The lines to be extracted begin at the line containing "Click the Format text button" and end at the last line of the data below; copy them exactly and leave out the pictures.

[Collected data entries]
# # # # # # #

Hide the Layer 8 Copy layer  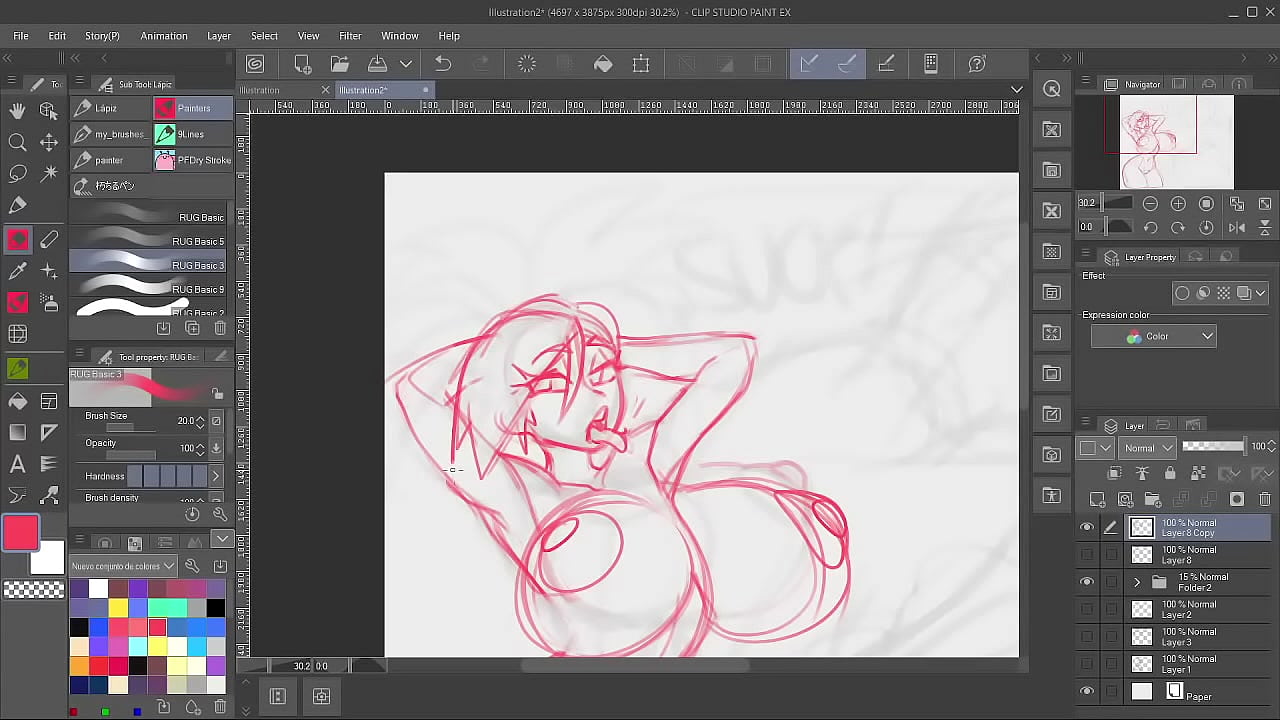point(1087,528)
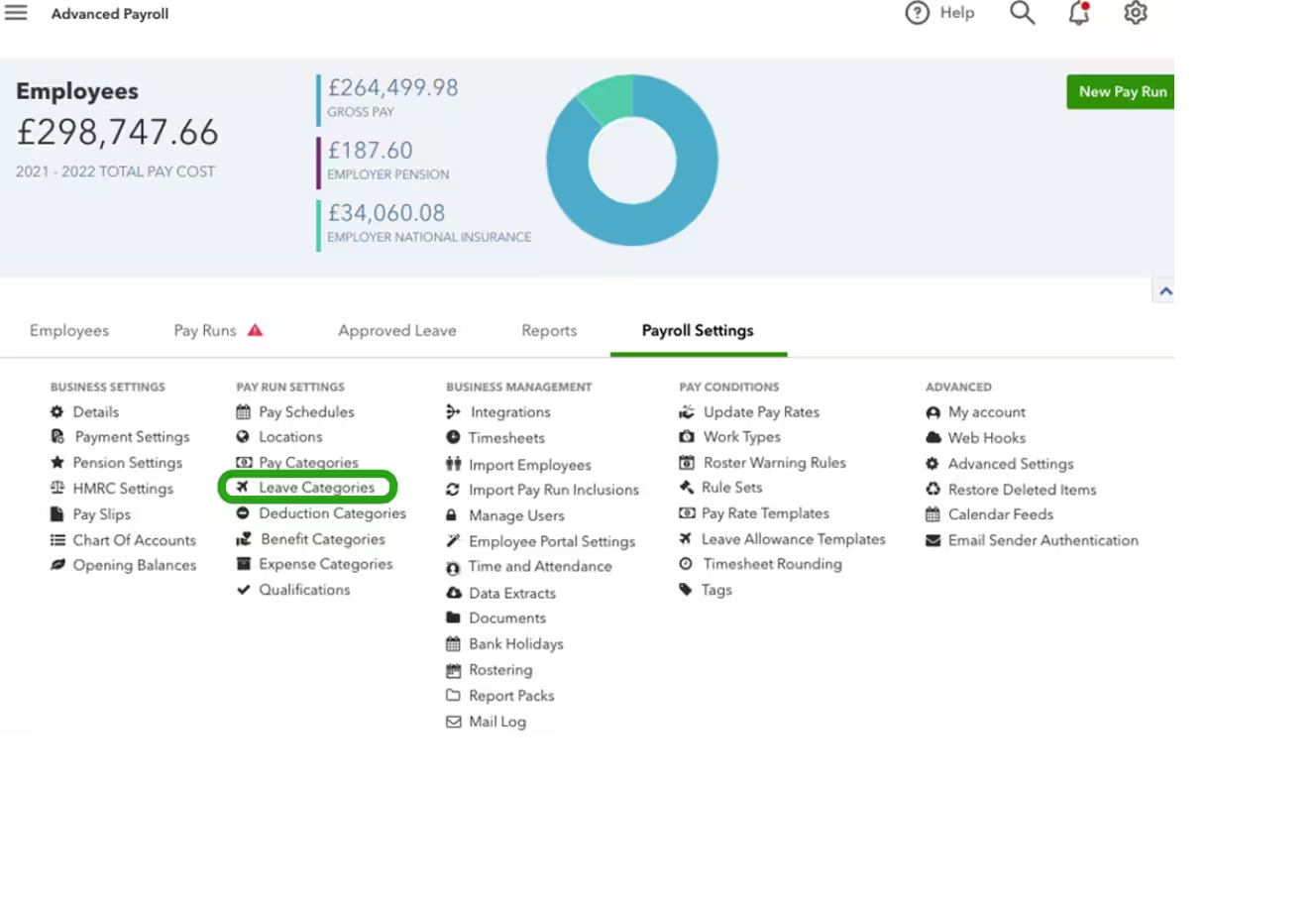This screenshot has height=901, width=1316.
Task: Open the search magnifier icon
Action: (x=1022, y=14)
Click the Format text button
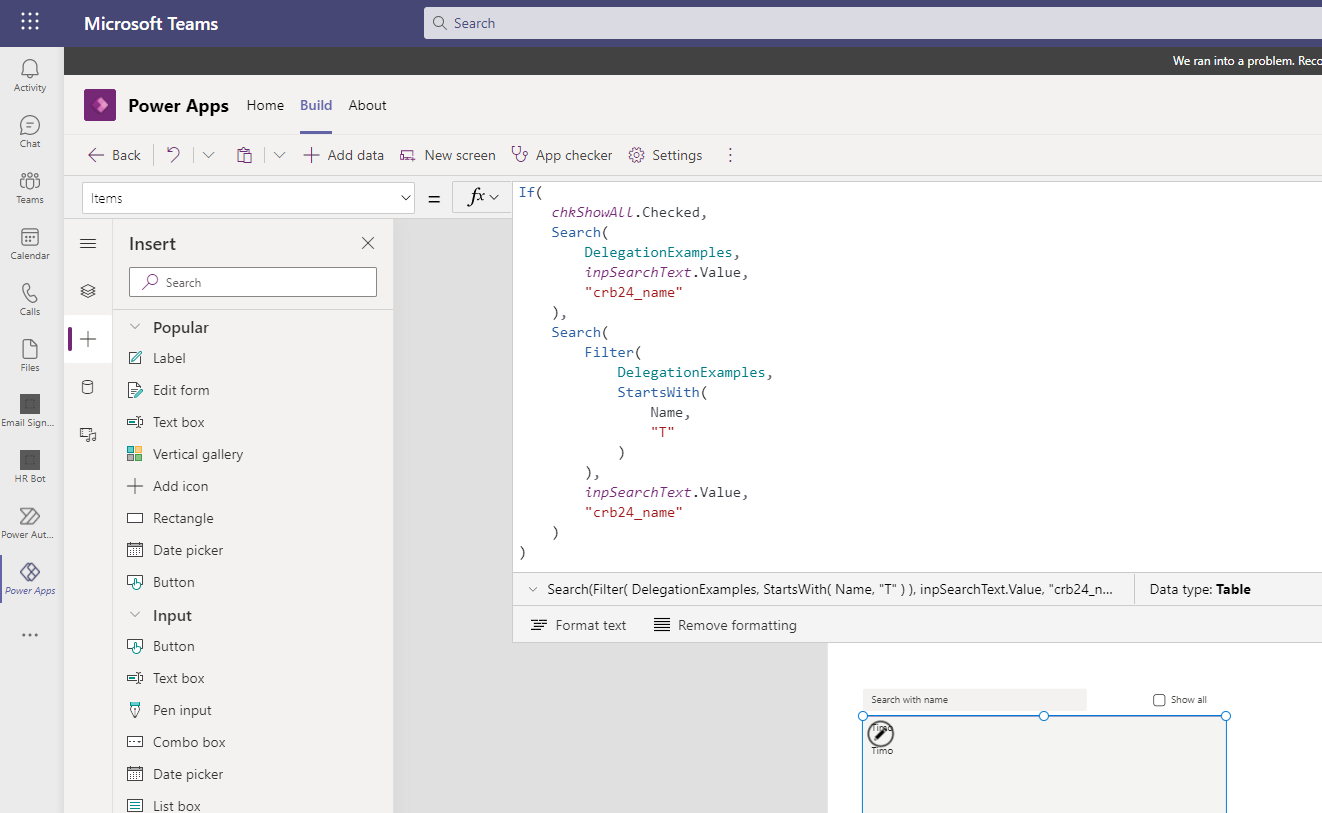 click(578, 625)
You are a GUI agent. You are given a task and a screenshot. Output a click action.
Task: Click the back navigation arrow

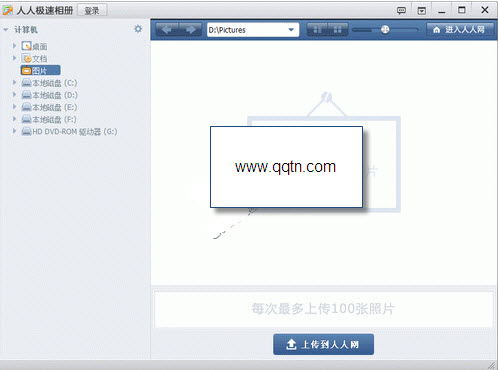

# # # # # # #

* [Answer]:
Click the Format text button
 click(578, 625)
You are a GUI agent. You are given a task and a screenshot. Output a click action.
Task: Click the back navigation arrow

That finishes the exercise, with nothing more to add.